# Problem
Retype every entry precisely and keep each line whole.

# Data for analysis
Start of Block

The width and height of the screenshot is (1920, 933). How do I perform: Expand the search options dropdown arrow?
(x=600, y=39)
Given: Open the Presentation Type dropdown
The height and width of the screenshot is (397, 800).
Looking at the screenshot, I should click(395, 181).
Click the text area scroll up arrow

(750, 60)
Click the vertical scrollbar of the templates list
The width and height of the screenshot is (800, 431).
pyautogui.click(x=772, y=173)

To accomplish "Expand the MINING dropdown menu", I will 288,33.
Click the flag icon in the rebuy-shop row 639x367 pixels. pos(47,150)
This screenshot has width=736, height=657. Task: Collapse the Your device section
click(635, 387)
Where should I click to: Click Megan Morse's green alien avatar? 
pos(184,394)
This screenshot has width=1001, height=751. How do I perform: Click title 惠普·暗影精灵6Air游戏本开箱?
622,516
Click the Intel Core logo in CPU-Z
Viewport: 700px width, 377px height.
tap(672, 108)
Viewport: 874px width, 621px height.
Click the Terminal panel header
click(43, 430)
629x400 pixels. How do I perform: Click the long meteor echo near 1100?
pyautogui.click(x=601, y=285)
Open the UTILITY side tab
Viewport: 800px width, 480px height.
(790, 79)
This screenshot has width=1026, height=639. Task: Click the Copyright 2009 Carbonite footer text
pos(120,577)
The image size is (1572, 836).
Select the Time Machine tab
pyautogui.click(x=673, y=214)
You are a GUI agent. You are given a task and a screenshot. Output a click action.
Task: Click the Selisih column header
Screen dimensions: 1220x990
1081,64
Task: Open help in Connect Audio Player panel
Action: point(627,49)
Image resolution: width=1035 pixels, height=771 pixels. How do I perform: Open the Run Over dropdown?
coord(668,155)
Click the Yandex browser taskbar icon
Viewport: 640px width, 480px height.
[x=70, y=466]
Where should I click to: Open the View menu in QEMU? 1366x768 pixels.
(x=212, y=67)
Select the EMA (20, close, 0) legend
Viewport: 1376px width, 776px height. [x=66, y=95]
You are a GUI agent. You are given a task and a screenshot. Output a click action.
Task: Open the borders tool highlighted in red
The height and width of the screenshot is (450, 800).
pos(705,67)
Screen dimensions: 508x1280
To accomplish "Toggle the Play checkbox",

End of Block

# Task output
The width and height of the screenshot is (1920, 933). How do I perform: Expand the search options dropdown arrow?
(x=600, y=39)
Given: Open the Presentation Type dropdown
The height and width of the screenshot is (397, 800).
Looking at the screenshot, I should click(395, 181).
Click the text area scroll up arrow

(750, 60)
Click the vertical scrollbar of the templates list
The width and height of the screenshot is (800, 431).
pyautogui.click(x=772, y=173)

To accomplish "Expand the MINING dropdown menu", I will 288,33.
Click the flag icon in the rebuy-shop row 639x367 pixels. pos(47,150)
This screenshot has width=736, height=657. Task: Collapse the Your device section
click(635, 387)
Where should I click to: Click Megan Morse's green alien avatar? 
pos(184,394)
This screenshot has width=1001, height=751. How do I perform: Click title 惠普·暗影精灵6Air游戏本开箱?
622,516
Click the Intel Core logo in CPU-Z
Viewport: 700px width, 377px height.
tap(672, 108)
Viewport: 874px width, 621px height.
Click the Terminal panel header
click(43, 430)
629x400 pixels. How do I perform: Click the long meteor echo near 1100?
pyautogui.click(x=601, y=285)
Open the UTILITY side tab
Viewport: 800px width, 480px height.
(790, 79)
This screenshot has width=1026, height=639. Task: Click the Copyright 2009 Carbonite footer text
pos(120,577)
The image size is (1572, 836).
Select the Time Machine tab
pyautogui.click(x=673, y=214)
You are a GUI agent. You are given a task and a screenshot. Output a click action.
Task: Click the Selisih column header
Screen dimensions: 1220x990
1081,64
Task: Open help in Connect Audio Player panel
Action: point(627,49)
Image resolution: width=1035 pixels, height=771 pixels. How do I perform: Open the Run Over dropdown?
coord(668,155)
Click the Yandex browser taskbar icon
Viewport: 640px width, 480px height.
[x=70, y=466]
Where should I click to: Open the View menu in QEMU? 1366x768 pixels.
(x=212, y=67)
Select the EMA (20, close, 0) legend
Viewport: 1376px width, 776px height. [x=66, y=95]
You are a GUI agent. You are given a task and a screenshot. Output a click action.
Task: Open the borders tool highlighted in red
The height and width of the screenshot is (450, 800).
pos(705,67)
Screen dimensions: 508x1280
To accomplish "Toggle the Play checkbox",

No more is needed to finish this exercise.